As the novel coronavirus spreads around the country, US agencies like the Centers for Disease Control and Prevention are encouraging people who feel sick to first talk to doctors remotely, by video or phone, to avoid filling waiting rooms.
The $8.3 billion bill funding the US response to the virus opens those remote services to people on Medicare — that is, US adults over the age of 65. The bill gives the gives the Health and Human Services Secretary the power to suspend rules that restrict their access to remote care, or telehealth.
“That was really earth-shattering news for those of us in telehealth,” says Peter Antall, chief medical officer of telehealth provider American Well. “It’s right on target, as far as we’re concerned. This is the patient population most at risk for complications.”

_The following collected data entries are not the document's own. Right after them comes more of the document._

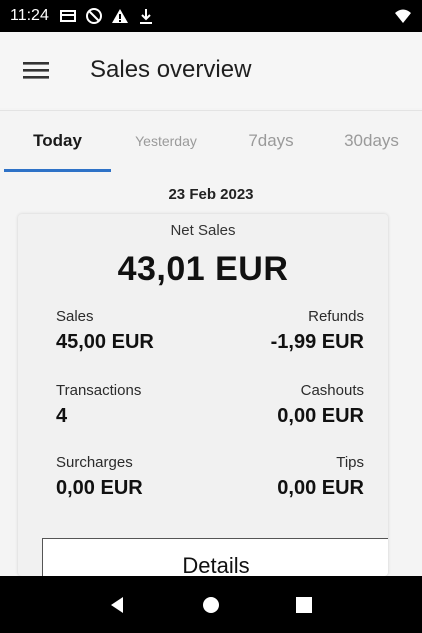 Image resolution: width=422 pixels, height=633 pixels. Describe the element at coordinates (317, 342) in the screenshot. I see `refunds-value: -1,99 EUR` at that location.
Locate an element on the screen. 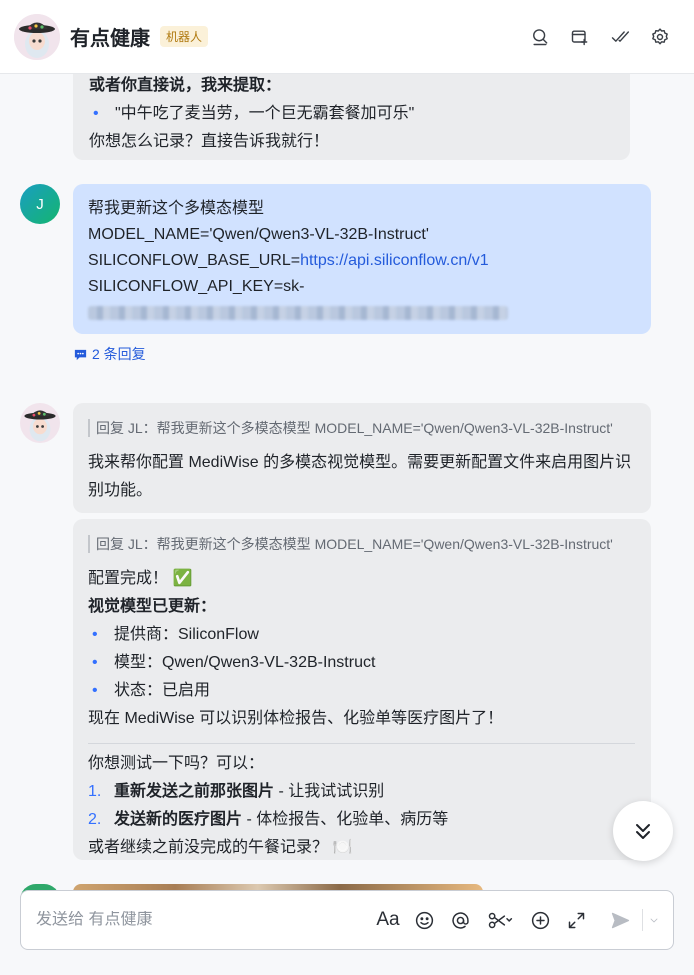  send-button is located at coordinates (620, 920).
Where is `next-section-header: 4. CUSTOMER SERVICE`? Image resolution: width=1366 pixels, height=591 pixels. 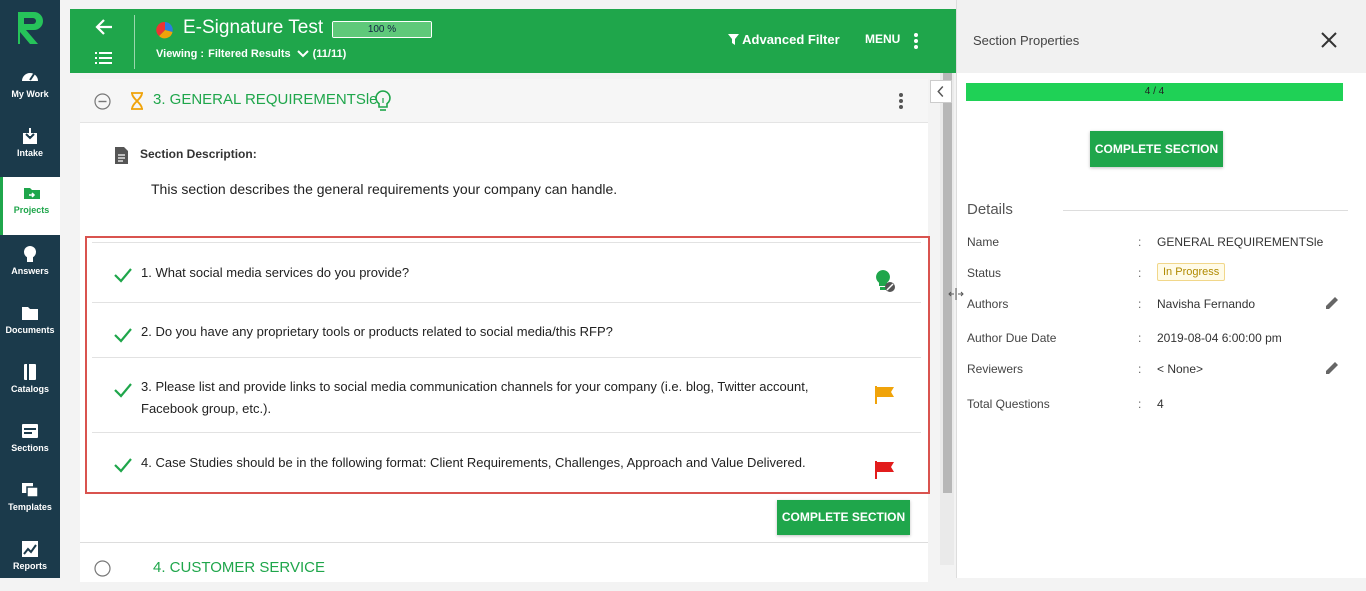
next-section-header: 4. CUSTOMER SERVICE is located at coordinates (504, 562).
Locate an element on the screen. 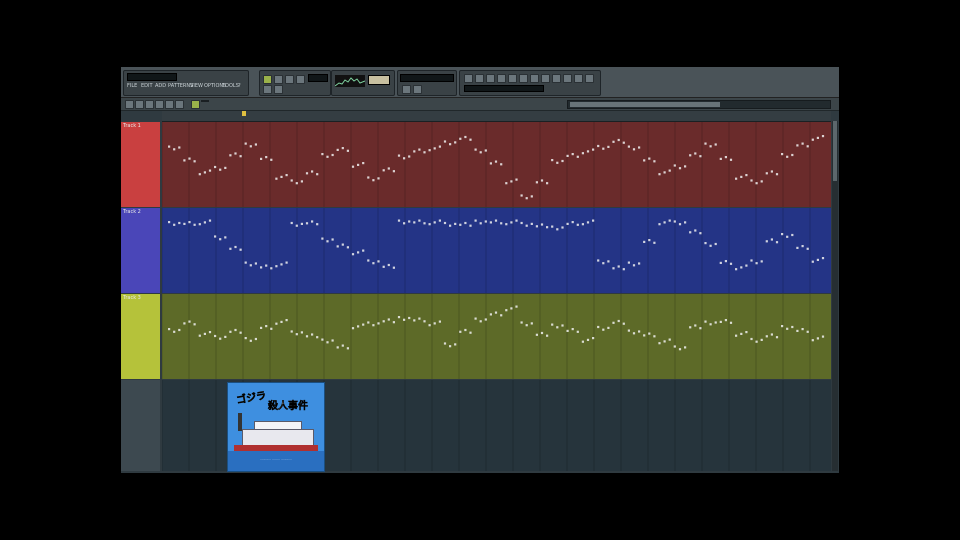  menu-tools: TOOLS is located at coordinates (230, 86).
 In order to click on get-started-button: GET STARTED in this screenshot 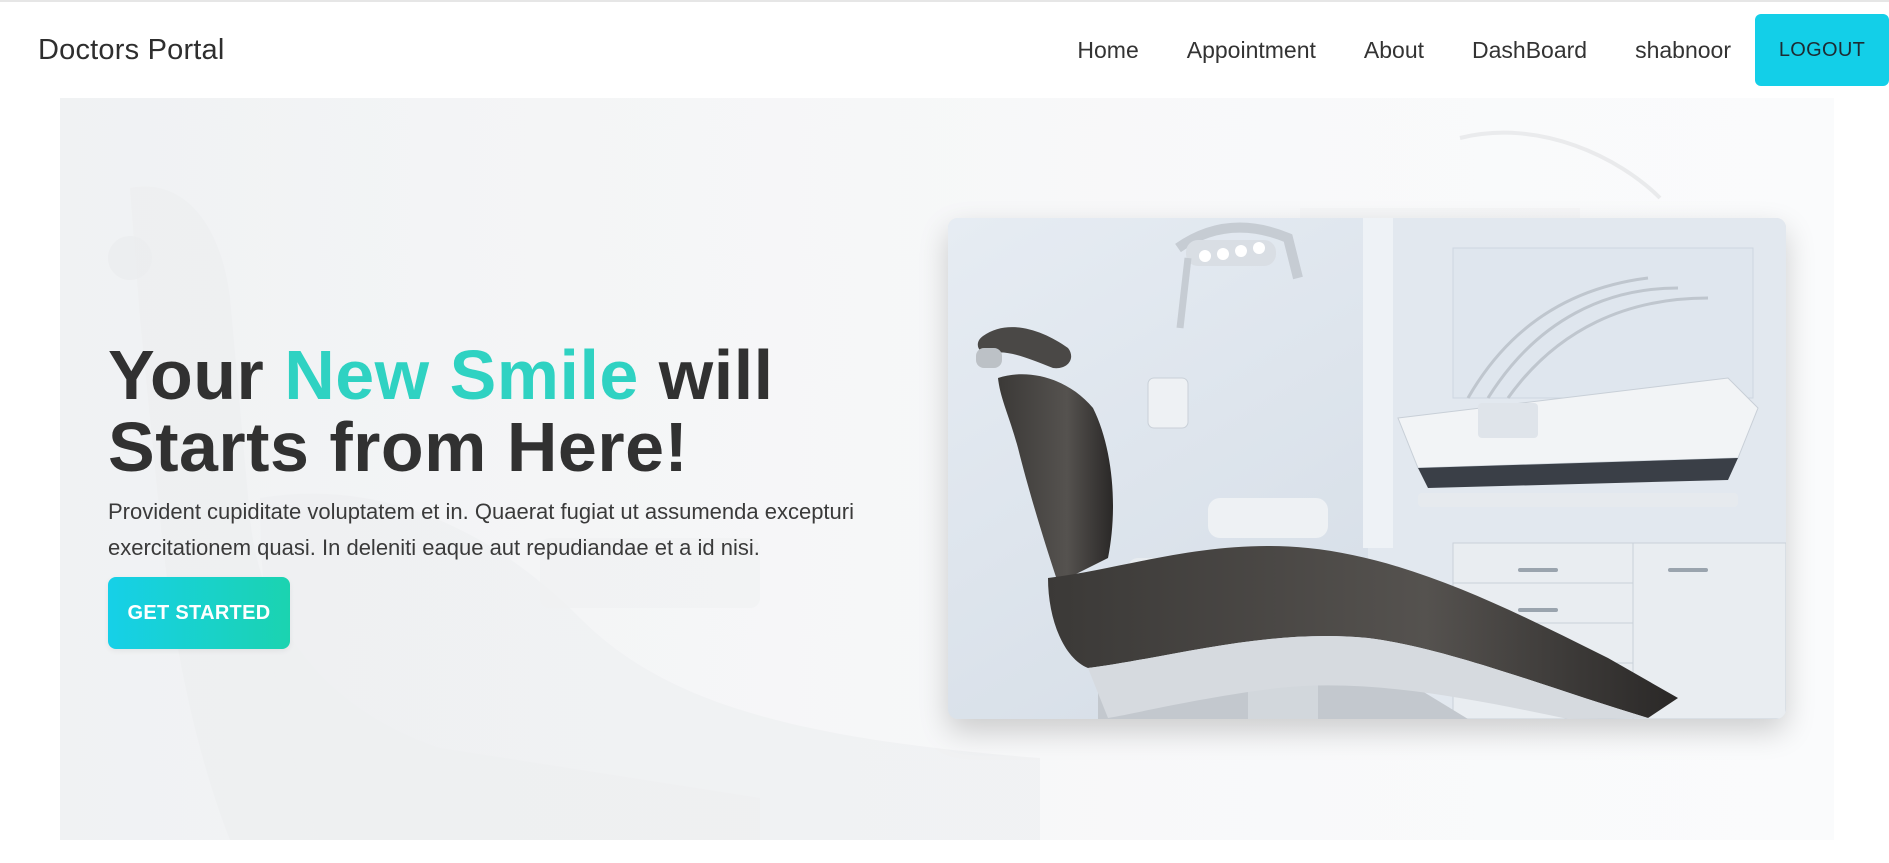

There are major benefits to virtual care during outbreaks like this one: it keeps people who might be infected out of waiting rooms, where they might infect others; it’s fast; and it lets experts see patients in a wider geographic area.
Normally, Medicare patients wouldn’t get those benefits. For doctors to be reimbursed through Medicare for telehealth visits, patients can only be located in certain rural areas, and have to be in a health facility — they can’t use a telehealth service from their home. But because older adults are especially vulnerable to COVID-19, the illness caused by the novel coronavirus, the risks of a hospital visit are particularly high for Medicare patients.

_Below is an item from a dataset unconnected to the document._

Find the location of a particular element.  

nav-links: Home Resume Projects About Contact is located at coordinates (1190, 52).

“The only way they can get care is to hop in a car and drive to a health center,” says Rusty Hofmann, chief of interventional radiology and medical director of digital health care integration at Stanford University School of Medicine. Those barriers are in place because legislators are concerned about Medicare fraud and abuse.

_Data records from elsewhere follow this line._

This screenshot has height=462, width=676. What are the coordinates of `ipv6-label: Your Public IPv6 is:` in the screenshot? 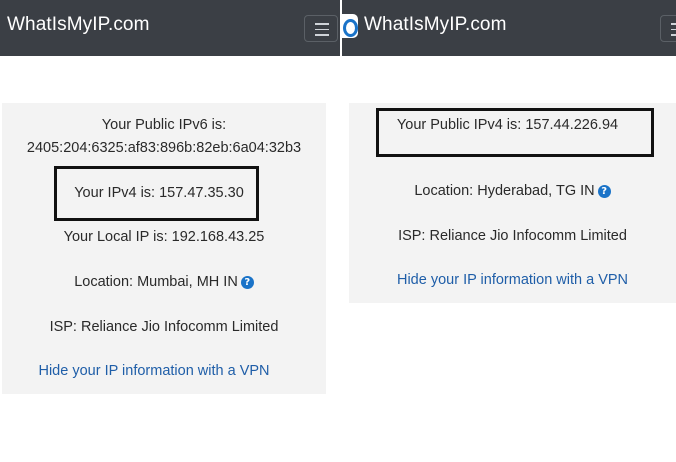 It's located at (164, 125).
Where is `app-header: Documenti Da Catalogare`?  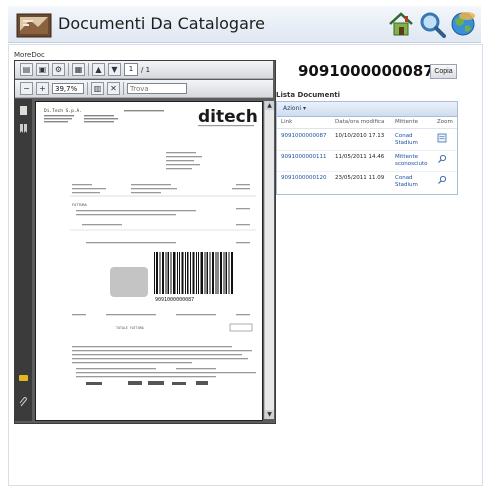 app-header: Documenti Da Catalogare is located at coordinates (244, 24).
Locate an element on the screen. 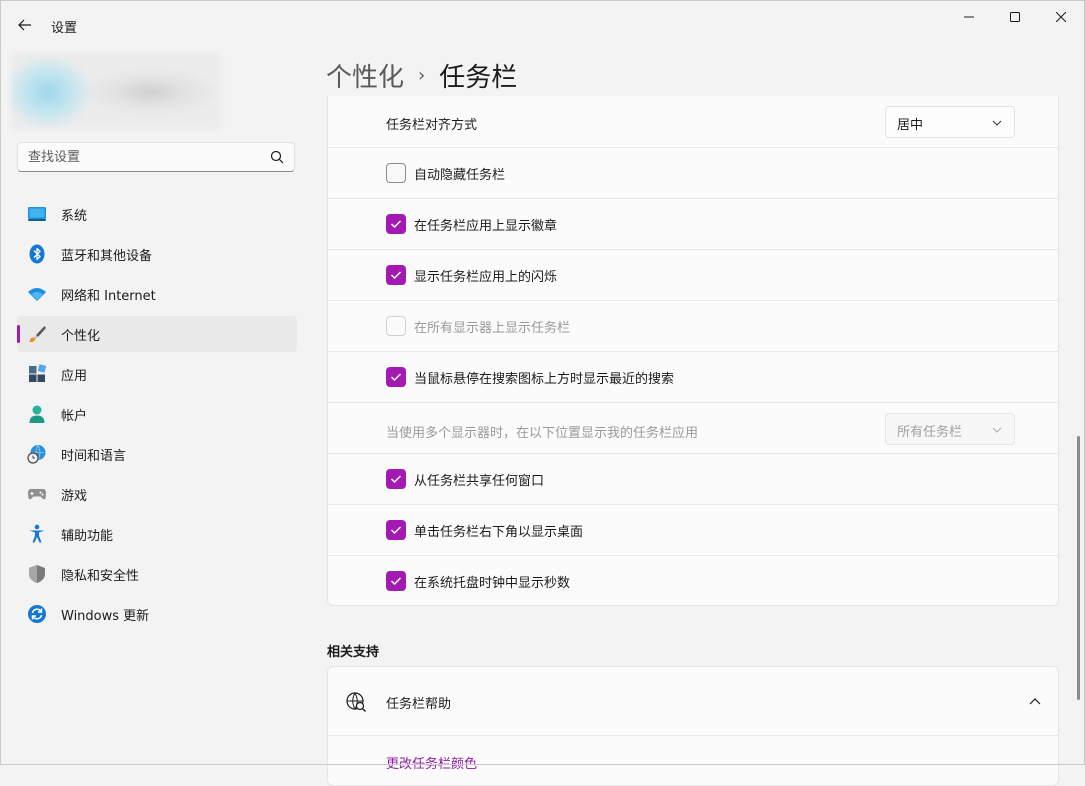 This screenshot has height=786, width=1085. show-desktop-checkbox is located at coordinates (396, 530).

During this outbreak, though, patients need to be assessed quickly. “The decision every doctor is making, and that would be greatly enhanced by video, is does this patient need to be admitted to the hospital or can they be taken care of at home,” Hofmann says.
In response to the COVID-19 outbreak, Stanford Health Care has started offering video visits to non-Medicare patients with respiratory symptoms. “We’ve already seen quite a lot of patients, and doubled our capacity,” says Leah Rosengaus, director of digital health at Stanford Health Care.
American Well has seen an 11 percent uptick in the use of their services over the past few weeks, and they’ve already referred around 20 to 30 patients for COVID-19 testing, Antall says. They have protocols in place to help patients safely get to the emergency room without exposing others. “We’ve not been made aware of any positives yet,” he says. “However, quite a few of the high risk cases we’ve seen have been in Washington state and northern California. Some are high, high risk. It would not at all be a surprise.”
Antall says the service is also seeing more patients who need regular health care, but don’t want to go to a doctor’s office. That’s another benefit of telehealth: it lets vulnerable people stay away from places where they might be exposed to the virus. That would be particularly useful for elderly patients on Medicare. “During these types of outbreaks, you really don’t want to go where people are sick,” Hofmann says. If people can be treated virtually for other, non-infectious conditions, that also leaves space in health care facilities for patients fighting the virus.
The telehealth provision in the coronavirus funding bill may help some Medicare beneficiaries access beneficial virtual care. The bill also allocates $3 billion for research into a vaccine and other treatments. President Trump signed the bill on Friday.
But it includes a stipulation: for a patient to use telehealth services in this emergency situation, they would have to have seen a doctor at that facility for another reason at some point in the past three years. That may create logistical problems for hospital systems. “Trying to see if a patient has been here would be an auditing nightmare,” Hofmann says.
It also limits the ability of people who recently moved to the area, or who for whatever reason have not been able to see a doctor in the past few years, to receive those services. Groups that provide purely telehealth services, like American Well, also won’t benefit from the waiver. “It doesn’t look like there’s a clear path forward,” Antall says. It’s good news, though, that hospitals and clinics that also offer in-person care will be able to open their telehealth services to their Medicare patients, he says.
If Medicare’s restrictions around telehealth were dropped for the duration of the ongoing public health emergency, first and foremost, it would improve patient care, Hofmann says. But it would also be a kind of probationary period for Medicare and the technology. Regulators could potentially use the temporary loosening of rules to see if expanding telehealth access was actually facilitating fraud or abuse, Hofmann says. If it went well, it could bolster the case of people pushing for longer-term changes — including the passage of the CONNECT Act, first proposed by a bi-partisan group of senators in October. The bill would expand the telehealth services covered by Medicare.
“For those of us in this digital health space, we know it’s a problem, and it’s not the right thing for patients,” Hofmann says. “If access to easy and affordable health care can happen digitally, we should encourage the federal government to allow it.”